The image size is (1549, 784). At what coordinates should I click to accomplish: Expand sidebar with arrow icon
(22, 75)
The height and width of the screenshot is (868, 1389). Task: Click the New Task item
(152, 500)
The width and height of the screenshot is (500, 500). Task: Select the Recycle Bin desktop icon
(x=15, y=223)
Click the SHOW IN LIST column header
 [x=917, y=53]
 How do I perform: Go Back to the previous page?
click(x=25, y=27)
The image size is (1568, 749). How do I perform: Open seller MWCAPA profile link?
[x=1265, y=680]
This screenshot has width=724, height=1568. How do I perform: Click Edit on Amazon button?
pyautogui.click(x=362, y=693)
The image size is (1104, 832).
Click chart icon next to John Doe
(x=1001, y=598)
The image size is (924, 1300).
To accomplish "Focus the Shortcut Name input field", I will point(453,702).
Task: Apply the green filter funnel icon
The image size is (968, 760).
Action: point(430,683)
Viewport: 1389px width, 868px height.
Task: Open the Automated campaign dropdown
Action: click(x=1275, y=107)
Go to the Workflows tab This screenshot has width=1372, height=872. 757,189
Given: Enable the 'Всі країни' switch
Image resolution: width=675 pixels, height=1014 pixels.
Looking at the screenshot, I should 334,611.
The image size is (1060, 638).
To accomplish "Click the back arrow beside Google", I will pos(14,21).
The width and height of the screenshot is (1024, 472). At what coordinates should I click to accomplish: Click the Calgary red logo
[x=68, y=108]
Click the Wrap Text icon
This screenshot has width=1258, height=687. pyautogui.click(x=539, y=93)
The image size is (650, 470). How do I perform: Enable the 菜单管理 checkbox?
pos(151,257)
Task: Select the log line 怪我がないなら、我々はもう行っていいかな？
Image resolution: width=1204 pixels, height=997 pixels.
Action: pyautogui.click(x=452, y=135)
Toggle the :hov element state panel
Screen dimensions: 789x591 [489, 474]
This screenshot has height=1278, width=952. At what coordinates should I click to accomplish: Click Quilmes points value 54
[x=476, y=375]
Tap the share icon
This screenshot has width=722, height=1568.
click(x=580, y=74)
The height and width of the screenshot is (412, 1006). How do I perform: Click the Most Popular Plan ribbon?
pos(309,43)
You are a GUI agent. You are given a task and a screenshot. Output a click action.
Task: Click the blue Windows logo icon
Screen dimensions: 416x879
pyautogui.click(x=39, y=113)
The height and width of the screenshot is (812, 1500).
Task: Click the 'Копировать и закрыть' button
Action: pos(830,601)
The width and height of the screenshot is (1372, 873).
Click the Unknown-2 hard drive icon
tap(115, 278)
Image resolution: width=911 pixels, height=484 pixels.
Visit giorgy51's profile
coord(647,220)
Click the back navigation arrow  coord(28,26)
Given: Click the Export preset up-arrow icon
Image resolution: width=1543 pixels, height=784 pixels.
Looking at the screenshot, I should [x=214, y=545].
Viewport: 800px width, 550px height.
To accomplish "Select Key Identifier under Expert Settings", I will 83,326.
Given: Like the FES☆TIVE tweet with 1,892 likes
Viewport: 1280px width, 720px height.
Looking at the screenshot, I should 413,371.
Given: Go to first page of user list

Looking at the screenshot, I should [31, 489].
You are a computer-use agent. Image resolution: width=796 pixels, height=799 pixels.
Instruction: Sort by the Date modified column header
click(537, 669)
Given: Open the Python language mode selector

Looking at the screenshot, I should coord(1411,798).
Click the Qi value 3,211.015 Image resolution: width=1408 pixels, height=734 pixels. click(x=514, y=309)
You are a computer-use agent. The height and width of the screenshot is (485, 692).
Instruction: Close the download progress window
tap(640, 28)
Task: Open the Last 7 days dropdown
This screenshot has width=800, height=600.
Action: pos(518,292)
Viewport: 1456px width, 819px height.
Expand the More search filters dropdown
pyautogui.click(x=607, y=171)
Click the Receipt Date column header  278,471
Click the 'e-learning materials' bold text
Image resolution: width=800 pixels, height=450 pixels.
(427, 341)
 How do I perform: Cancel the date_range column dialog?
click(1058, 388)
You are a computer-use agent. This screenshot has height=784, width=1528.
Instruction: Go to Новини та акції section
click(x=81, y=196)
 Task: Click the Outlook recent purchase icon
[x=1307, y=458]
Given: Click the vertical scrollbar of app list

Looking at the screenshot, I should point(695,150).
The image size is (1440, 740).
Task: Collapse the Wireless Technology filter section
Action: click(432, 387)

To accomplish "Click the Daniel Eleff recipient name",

:: Exercise requirements ::
Return all of the entries above line for line, without changing a single character.

:: Exercise result ::
The image size is (1549, 784). At what coordinates should I click to accomplish: Expand sidebar with arrow icon
(22, 75)
The height and width of the screenshot is (868, 1389). Task: Click the New Task item
(152, 500)
The width and height of the screenshot is (500, 500). Task: Select the Recycle Bin desktop icon
(x=15, y=223)
Click the SHOW IN LIST column header
 [x=917, y=53]
 How do I perform: Go Back to the previous page?
click(x=25, y=27)
The image size is (1568, 749). How do I perform: Open seller MWCAPA profile link?
[x=1265, y=680]
This screenshot has width=724, height=1568. How do I perform: Click Edit on Amazon button?
pyautogui.click(x=362, y=693)
The image size is (1104, 832).
Click chart icon next to John Doe
(x=1001, y=598)
The image size is (924, 1300).
To accomplish "Focus the Shortcut Name input field", I will point(453,702).
Task: Apply the green filter funnel icon
The image size is (968, 760).
Action: point(430,683)
Viewport: 1389px width, 868px height.
Task: Open the Automated campaign dropdown
Action: click(x=1275, y=107)
Go to the Workflows tab This screenshot has width=1372, height=872. 757,189
Given: Enable the 'Всі країни' switch
Image resolution: width=675 pixels, height=1014 pixels.
Looking at the screenshot, I should 334,611.
The image size is (1060, 638).
To accomplish "Click the back arrow beside Google", I will pos(14,21).
The width and height of the screenshot is (1024, 472). At what coordinates should I click to accomplish: Click the Calgary red logo
[x=68, y=108]
Click the Wrap Text icon
This screenshot has width=1258, height=687. pyautogui.click(x=539, y=93)
The image size is (650, 470). How do I perform: Enable the 菜单管理 checkbox?
pos(151,257)
Task: Select the log line 怪我がないなら、我々はもう行っていいかな？
Image resolution: width=1204 pixels, height=997 pixels.
Action: pyautogui.click(x=452, y=135)
Toggle the :hov element state panel
Screen dimensions: 789x591 [489, 474]
This screenshot has height=1278, width=952. At what coordinates should I click to accomplish: Click Quilmes points value 54
[x=476, y=375]
Tap the share icon
This screenshot has width=722, height=1568.
click(x=580, y=74)
The height and width of the screenshot is (412, 1006). How do I perform: Click the Most Popular Plan ribbon?
pos(309,43)
You are a GUI agent. You are given a task and a screenshot. Output a click action.
Task: Click the blue Windows logo icon
Screen dimensions: 416x879
pyautogui.click(x=39, y=113)
The height and width of the screenshot is (812, 1500).
Task: Click the 'Копировать и закрыть' button
Action: pos(830,601)
The width and height of the screenshot is (1372, 873).
Click the Unknown-2 hard drive icon
tap(115, 278)
Image resolution: width=911 pixels, height=484 pixels.
Visit giorgy51's profile
coord(647,220)
Click the back navigation arrow  coord(28,26)
Given: Click the Export preset up-arrow icon
Image resolution: width=1543 pixels, height=784 pixels.
Looking at the screenshot, I should [x=214, y=545].
Viewport: 800px width, 550px height.
To accomplish "Select Key Identifier under Expert Settings", I will 83,326.
Given: Like the FES☆TIVE tweet with 1,892 likes
Viewport: 1280px width, 720px height.
Looking at the screenshot, I should 413,371.
Given: Go to first page of user list

Looking at the screenshot, I should [31, 489].
You are a computer-use agent. Image resolution: width=796 pixels, height=799 pixels.
Instruction: Sort by the Date modified column header
click(537, 669)
Given: Open the Python language mode selector

Looking at the screenshot, I should coord(1411,798).
Click the Qi value 3,211.015 Image resolution: width=1408 pixels, height=734 pixels. click(x=514, y=309)
You are a computer-use agent. The height and width of the screenshot is (485, 692).
Instruction: Close the download progress window
tap(640, 28)
Task: Open the Last 7 days dropdown
This screenshot has width=800, height=600.
Action: pos(518,292)
Viewport: 1456px width, 819px height.
Expand the More search filters dropdown
pyautogui.click(x=607, y=171)
Click the Receipt Date column header  278,471
Click the 'e-learning materials' bold text
Image resolution: width=800 pixels, height=450 pixels.
(427, 341)
 How do I perform: Cancel the date_range column dialog?
click(1058, 388)
You are a computer-use agent. This screenshot has height=784, width=1528.
Instruction: Go to Новини та акції section
click(x=81, y=196)
 Task: Click the Outlook recent purchase icon
[x=1307, y=458]
Given: Click the vertical scrollbar of app list

Looking at the screenshot, I should point(695,150).
The image size is (1440, 740).
Task: Collapse the Wireless Technology filter section
Action: click(432, 387)

To accomplish "Click the Daniel Eleff recipient name",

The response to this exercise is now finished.